**Extracted records**
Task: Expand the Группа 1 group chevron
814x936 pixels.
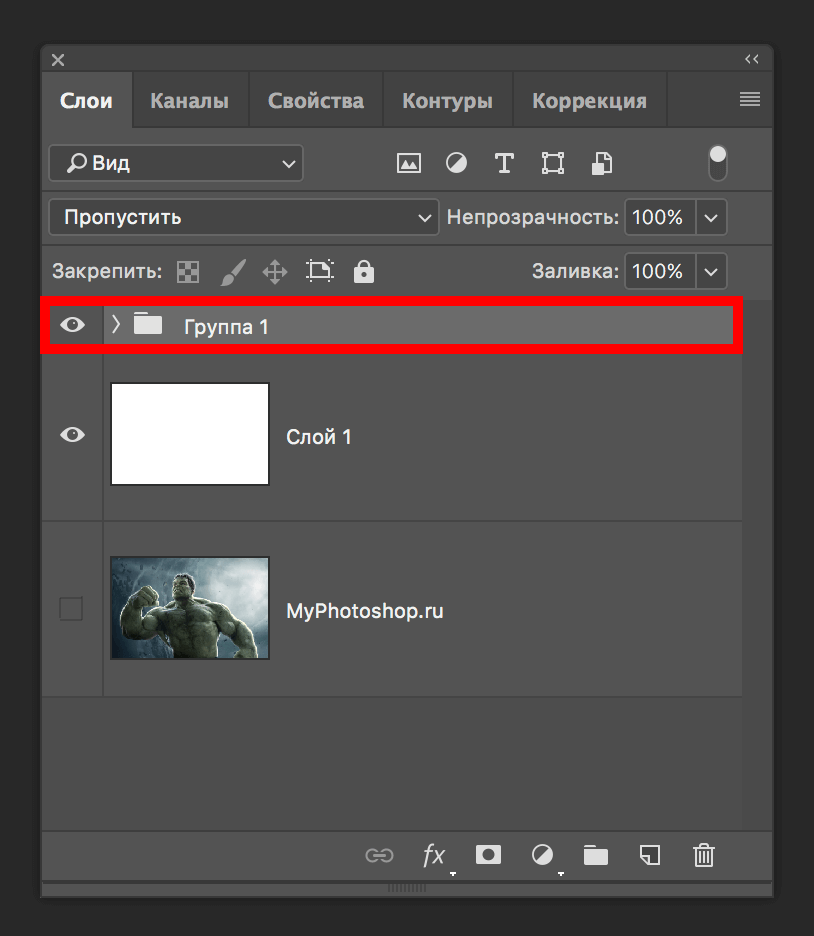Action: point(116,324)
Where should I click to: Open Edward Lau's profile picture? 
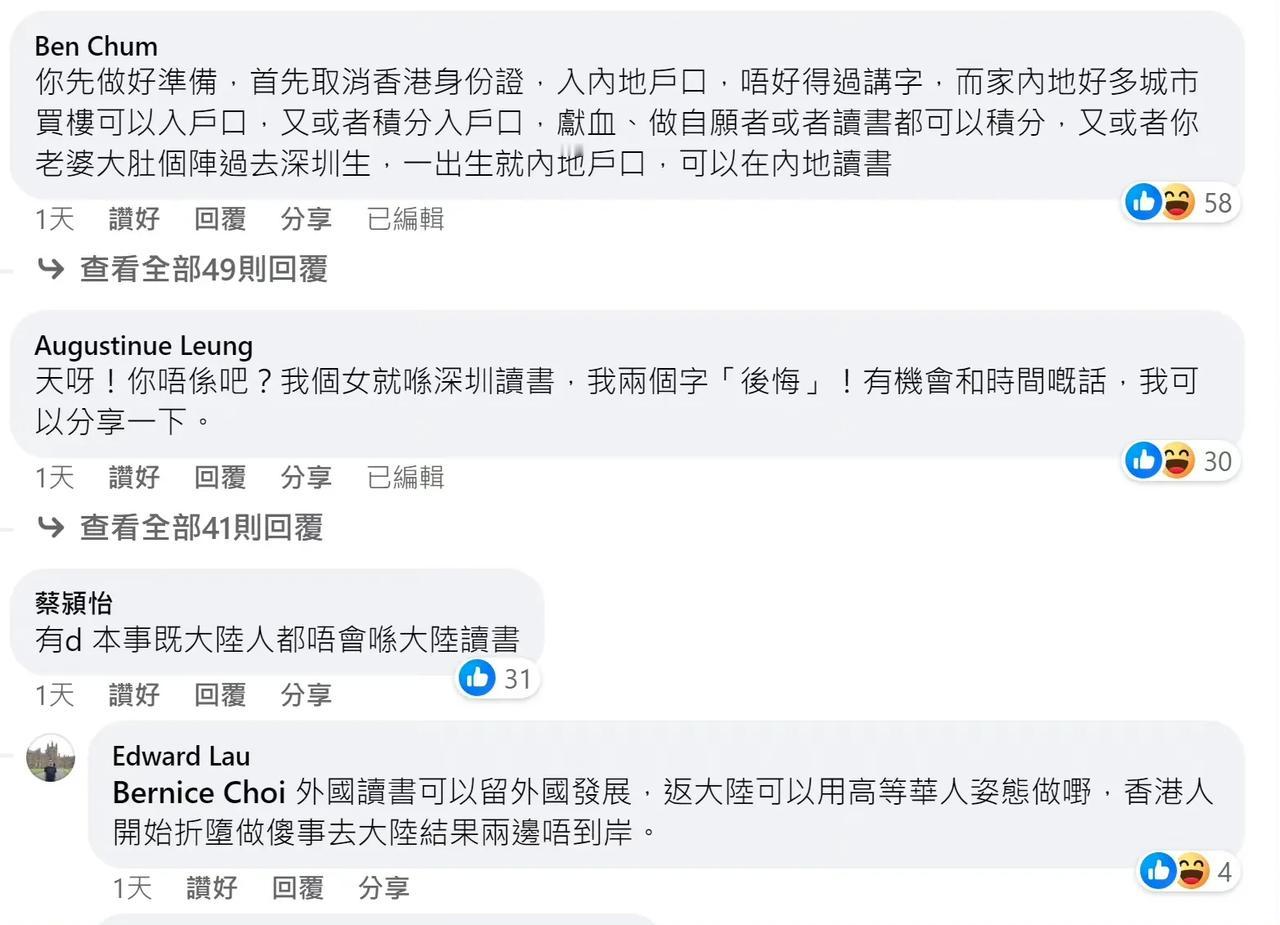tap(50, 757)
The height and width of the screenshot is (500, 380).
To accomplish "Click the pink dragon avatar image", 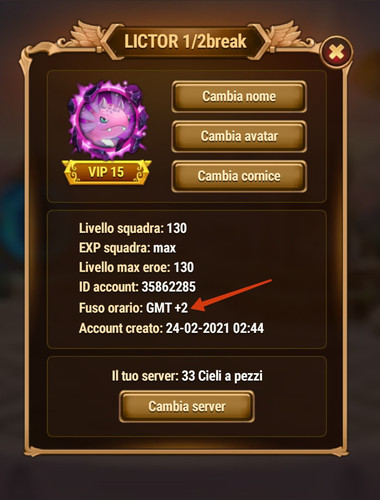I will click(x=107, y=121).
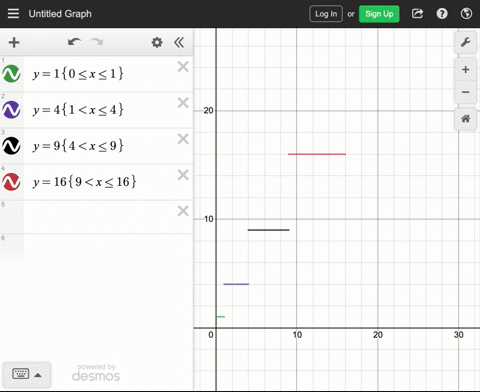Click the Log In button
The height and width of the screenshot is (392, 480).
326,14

**What the exercise asks**
Copy the data from the very first line through the line that contains "tap(50, 757)", swapping "profile" for "account" and leaving everything else the same. Leave the pictures out.

**Written answer**
Task: Expand the Группа 1 group chevron
814x936 pixels.
Action: point(116,324)
Where should I click to: Open Edward Lau's account picture? 
tap(50, 757)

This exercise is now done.